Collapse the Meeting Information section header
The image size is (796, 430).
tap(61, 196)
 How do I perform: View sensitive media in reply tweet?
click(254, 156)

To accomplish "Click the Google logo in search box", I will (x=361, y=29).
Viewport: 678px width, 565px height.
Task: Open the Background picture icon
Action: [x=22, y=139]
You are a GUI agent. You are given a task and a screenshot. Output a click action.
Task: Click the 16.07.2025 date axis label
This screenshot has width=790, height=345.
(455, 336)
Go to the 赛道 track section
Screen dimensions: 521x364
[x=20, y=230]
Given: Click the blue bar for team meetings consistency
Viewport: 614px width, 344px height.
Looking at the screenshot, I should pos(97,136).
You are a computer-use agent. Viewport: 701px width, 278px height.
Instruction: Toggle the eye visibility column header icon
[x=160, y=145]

================

#### What the task asks
Copy exactly. Start at the line containing "Instruction: Toggle the" and continue through the last line of the records.

#### Solution to this problem
Instruction: Toggle the eye visibility column header icon
[x=160, y=145]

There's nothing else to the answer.